The Dolorous Passion of Our Lord Jesus Christ


Well...I've had an afternoon of "feasting"...visiting a few "friends", dropping a line here and there (especially here!) I'm taking the rest of the week off, and will post again next Sunday, God willing and the flu doesn't catch me!

This year's Lenten devotions include a daily reading of Bl. Anne Catherine Emmerich's The Dolorous Passion of Our Lord Jesus Christ. What heart-rending images these writings invoke. I'd like to share a passage that has particularly touched me, though I'd certainly recommend reading the entire chapter for the purpose of context. Only in eternity will I ever grasp fully the level of suffering our dear Lord so willingly undertook to redeem humanity, and more specifically, me.

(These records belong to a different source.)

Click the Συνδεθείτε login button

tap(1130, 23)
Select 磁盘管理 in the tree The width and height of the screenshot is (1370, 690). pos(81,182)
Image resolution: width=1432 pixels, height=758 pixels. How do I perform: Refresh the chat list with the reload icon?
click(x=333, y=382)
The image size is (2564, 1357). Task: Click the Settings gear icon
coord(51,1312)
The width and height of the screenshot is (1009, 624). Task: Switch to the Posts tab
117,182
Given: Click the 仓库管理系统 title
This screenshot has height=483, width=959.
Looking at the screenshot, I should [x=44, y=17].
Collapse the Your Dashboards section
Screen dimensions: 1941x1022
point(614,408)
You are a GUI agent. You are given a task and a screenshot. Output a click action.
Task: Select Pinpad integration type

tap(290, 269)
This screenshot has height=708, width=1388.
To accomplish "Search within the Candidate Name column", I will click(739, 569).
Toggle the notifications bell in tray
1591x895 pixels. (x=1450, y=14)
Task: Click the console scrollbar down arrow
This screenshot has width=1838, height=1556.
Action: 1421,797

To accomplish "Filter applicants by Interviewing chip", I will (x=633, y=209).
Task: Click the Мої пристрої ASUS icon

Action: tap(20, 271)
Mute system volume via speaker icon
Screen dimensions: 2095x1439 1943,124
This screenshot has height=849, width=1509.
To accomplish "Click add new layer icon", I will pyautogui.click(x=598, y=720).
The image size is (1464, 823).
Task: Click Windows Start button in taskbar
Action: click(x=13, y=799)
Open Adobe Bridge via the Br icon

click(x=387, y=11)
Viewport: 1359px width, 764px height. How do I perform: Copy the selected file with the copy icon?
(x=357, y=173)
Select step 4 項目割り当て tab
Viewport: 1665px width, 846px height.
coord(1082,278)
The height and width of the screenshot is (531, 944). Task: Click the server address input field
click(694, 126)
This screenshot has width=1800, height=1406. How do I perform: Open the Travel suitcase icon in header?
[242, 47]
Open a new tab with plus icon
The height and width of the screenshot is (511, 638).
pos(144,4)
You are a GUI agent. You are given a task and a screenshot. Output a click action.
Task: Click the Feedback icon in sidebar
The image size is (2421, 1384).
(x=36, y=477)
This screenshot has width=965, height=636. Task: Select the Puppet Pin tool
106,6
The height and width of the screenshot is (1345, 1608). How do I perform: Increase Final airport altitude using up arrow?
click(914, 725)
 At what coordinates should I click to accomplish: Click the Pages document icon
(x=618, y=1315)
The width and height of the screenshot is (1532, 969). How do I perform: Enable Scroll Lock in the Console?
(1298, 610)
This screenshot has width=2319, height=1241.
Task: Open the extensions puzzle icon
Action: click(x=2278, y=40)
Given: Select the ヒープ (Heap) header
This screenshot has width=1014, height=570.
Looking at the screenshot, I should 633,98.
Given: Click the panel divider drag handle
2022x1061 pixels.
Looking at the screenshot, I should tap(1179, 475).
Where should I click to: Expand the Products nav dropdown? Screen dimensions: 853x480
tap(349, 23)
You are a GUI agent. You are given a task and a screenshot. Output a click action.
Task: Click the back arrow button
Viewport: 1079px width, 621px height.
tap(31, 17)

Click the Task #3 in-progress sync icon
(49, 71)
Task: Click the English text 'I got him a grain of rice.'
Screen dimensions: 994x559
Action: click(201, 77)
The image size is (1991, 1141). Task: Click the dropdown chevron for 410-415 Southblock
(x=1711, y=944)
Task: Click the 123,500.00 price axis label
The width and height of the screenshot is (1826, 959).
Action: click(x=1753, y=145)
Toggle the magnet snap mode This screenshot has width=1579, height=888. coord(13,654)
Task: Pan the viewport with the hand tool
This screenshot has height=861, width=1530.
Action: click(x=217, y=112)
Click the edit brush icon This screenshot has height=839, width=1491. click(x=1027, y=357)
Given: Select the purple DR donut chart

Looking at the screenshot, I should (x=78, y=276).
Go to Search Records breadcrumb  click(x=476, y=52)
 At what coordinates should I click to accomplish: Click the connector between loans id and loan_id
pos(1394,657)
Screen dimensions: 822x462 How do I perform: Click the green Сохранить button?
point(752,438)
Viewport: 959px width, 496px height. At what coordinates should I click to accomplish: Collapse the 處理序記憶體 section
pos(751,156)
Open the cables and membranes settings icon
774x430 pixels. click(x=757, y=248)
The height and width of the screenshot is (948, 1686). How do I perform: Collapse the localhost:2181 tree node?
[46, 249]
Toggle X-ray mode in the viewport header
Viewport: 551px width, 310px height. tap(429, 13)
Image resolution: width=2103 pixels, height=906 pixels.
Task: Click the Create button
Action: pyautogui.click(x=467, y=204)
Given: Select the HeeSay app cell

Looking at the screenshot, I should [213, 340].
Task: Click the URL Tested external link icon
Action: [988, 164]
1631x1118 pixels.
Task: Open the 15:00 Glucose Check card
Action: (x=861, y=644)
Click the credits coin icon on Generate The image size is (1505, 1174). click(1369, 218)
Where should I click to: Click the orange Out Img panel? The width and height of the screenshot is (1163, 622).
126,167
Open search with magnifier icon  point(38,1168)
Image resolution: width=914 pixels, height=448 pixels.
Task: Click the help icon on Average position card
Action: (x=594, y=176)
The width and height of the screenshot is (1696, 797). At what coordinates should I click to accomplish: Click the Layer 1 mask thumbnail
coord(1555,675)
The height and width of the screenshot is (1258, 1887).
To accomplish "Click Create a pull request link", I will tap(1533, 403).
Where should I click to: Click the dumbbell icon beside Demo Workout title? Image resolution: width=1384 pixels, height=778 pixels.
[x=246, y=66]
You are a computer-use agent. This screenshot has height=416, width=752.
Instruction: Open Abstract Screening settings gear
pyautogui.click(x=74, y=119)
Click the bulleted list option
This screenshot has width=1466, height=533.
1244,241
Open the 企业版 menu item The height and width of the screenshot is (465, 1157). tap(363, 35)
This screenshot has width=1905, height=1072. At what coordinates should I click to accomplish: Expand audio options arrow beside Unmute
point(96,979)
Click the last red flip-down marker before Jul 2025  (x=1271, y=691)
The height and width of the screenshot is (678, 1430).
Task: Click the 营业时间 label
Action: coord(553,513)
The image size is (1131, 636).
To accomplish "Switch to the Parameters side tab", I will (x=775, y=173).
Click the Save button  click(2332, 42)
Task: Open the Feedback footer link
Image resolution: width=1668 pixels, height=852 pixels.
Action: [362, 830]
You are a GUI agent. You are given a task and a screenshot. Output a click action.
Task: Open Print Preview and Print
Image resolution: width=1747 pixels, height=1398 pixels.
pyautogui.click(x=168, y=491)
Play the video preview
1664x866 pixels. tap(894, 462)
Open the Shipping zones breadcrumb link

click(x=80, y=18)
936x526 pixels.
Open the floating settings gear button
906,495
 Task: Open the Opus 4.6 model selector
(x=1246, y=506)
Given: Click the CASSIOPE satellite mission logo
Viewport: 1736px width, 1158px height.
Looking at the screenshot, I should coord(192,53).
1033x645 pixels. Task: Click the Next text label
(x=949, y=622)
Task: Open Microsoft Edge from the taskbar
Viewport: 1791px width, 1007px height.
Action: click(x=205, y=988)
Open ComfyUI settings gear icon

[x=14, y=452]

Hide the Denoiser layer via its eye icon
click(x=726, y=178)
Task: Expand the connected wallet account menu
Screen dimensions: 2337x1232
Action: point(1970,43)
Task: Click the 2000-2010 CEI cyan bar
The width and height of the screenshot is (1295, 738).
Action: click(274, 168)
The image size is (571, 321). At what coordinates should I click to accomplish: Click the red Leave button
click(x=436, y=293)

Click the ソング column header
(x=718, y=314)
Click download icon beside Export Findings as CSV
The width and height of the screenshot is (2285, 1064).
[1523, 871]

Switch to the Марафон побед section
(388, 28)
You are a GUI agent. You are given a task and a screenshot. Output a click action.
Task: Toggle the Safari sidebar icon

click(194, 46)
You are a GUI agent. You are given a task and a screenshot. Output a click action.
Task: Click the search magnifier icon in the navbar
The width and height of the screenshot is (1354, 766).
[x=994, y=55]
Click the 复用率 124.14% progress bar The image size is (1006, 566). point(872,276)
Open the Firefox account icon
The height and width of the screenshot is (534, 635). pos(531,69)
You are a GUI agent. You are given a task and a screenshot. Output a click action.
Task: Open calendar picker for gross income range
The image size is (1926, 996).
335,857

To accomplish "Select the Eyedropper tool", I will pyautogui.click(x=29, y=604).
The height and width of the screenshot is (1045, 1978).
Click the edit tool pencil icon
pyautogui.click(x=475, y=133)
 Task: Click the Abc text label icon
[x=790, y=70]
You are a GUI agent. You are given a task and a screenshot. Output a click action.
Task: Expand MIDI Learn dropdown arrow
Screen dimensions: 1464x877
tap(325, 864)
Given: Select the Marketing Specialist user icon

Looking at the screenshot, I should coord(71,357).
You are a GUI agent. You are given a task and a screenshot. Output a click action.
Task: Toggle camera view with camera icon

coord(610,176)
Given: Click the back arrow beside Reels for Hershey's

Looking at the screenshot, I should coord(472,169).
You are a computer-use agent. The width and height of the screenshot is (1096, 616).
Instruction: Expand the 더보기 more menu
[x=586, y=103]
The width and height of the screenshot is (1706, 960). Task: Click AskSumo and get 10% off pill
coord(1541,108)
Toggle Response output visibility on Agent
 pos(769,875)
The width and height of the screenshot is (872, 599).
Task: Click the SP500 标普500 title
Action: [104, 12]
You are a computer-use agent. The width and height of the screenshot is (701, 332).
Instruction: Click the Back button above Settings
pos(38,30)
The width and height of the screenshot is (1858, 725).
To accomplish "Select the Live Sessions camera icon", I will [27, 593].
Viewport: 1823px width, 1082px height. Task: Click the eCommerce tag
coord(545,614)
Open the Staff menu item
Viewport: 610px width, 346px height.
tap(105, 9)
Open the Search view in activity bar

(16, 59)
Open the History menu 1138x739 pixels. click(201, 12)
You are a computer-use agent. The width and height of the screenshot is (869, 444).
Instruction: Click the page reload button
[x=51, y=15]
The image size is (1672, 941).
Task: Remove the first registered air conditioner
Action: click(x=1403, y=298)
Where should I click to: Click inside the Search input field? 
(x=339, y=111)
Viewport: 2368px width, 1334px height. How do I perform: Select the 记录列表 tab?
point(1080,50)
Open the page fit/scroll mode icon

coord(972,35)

You can find the entire work here. And the chapter that this paragraph is taken from here.

Have a blessed week!

When God had created the first Adam, he cast a deep sleep upon him, opened his side, and took one of his ribs, of which he made Eve, his wife and the mother of all the living. Then he brought her to Adam, who exclaimed: 'This now is bone of my bones, and flesh of my flesh. . . . Wherefore a man shall leave father and mother, and shall cleave to his wife, and they shall be two in one flesh.' That was the marriage of which it is written: 'This is a great Sacrament, I speak in Christ and in the Church.' Jesus Christ, the second Adam, was pleased also to let sleep come upon him--the sleep of death on the cross, and he was also pleased to let his side be opened, in order that the second Eve, his virgin Spouse, the Church, the mother of all the living, might be formed from it, It was his will

p. 108

to give her the blood of redemption, the water of purification, and his spirit--the three which render testimony on earth--and to bestow upon her also the holy Sacraments, in order that she might be pure, holy, and undefiled; he was to be her head, and we were to be her members, under submission to the head, the bone of his bones, and the flesh of his flesh. In taking human nature, that he might suffer death for us, he had also left his Eternal Father, to cleave to his Spouse, the Church, and he became one flesh with her, by feeding her with the Adorable Sacrament of the Altar, in which he unites himself unceasingly with us. He has been pleased to remain on earth with his Church, until we shall all be united together by him within her fold, and he has said: 'The gates of hell shall never prevail against her.' To satisfy his unspeakable love for sinners, our Lord had become man and a brother of these same sinners, that so he might take upon himself the punishment due to all their crimes. He had contemplated with deep sorrow the greatness of this debt and the unspeakable sufferings by which it was to be acquitted. Yet he had most joyfully given himself up to the will of his Heavenly Father as a victim of expiation.